Pushing Atoms By Picometers in Low Dimensional Materials
Dramatic electronic changes occur when atoms are pushed just a few picometers in a crystal. These periodic lattice distortions that push and pull atoms by tiny amounts are often overlooked and require advanced higher-dimensional measurement using scanning / transmission electron microscopy to observe experimentally. In recent years, picoscale distortions are being engineered by slightly twisting two atomic sheets of atoms to access novel magnetic and quantum states. These small twist angle materials are not found in nature nature and give rise to remarkable torsional distortion fields that drive metal-insulator behavior and mechanical solitons. However, periodic atomic distortions can also emerge naturally with the spontaneous formation of charge density waves.
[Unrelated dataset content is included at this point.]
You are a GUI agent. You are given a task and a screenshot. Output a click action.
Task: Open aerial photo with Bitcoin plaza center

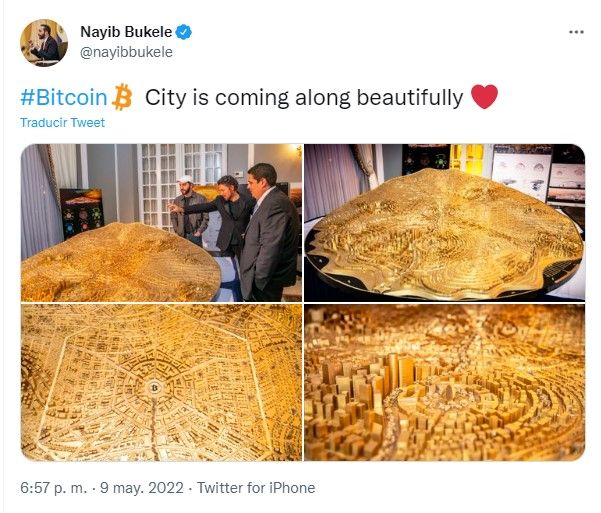coord(161,383)
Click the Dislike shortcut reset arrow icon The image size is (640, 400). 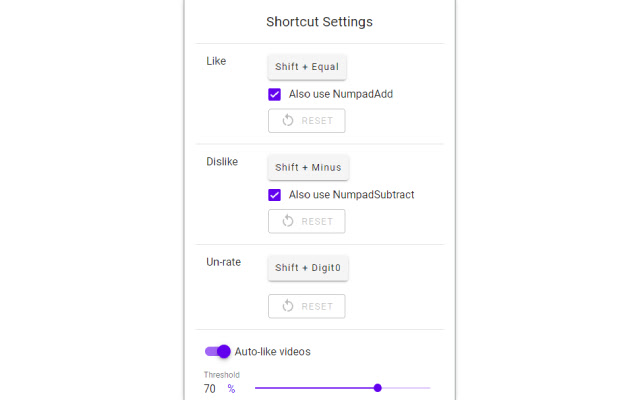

Charge waves modulate the electron density with strong electron-lattice coupling. A new decade of electron microscopy enables understanding these materials at the picoscale and across billions of atoms.
We introduce a new class of 2D materials, called endotaxial 2D materials, that host novel room temperature charge density waves. New evidence suggests that transformative correlated electron behavior may exist only in unrealized clean 2D materials such as 1T-TaS2. Unfortunately, experiment and theory suggest that extrinsic disorder in free standing 2D layers impedes correlation-driven quantum behavior. Here we demonstrate a new route to realizing fragile 2D quantum states through endotaxial polytype engineering. The isolation of truly 2D charge density waves (CDWs) between metallic layers greatly stabilizes charge density waves long-range order. We show the critical temperature for spatially-coherent CDW in 1T-TaS2 can be raised to well above room temperature (~150 K above the expected transition) by synthesizing clean interleaved 2D polytypic heterostructures. This stabilizes latent 2D ground states distinct from conventional 2D fabrication.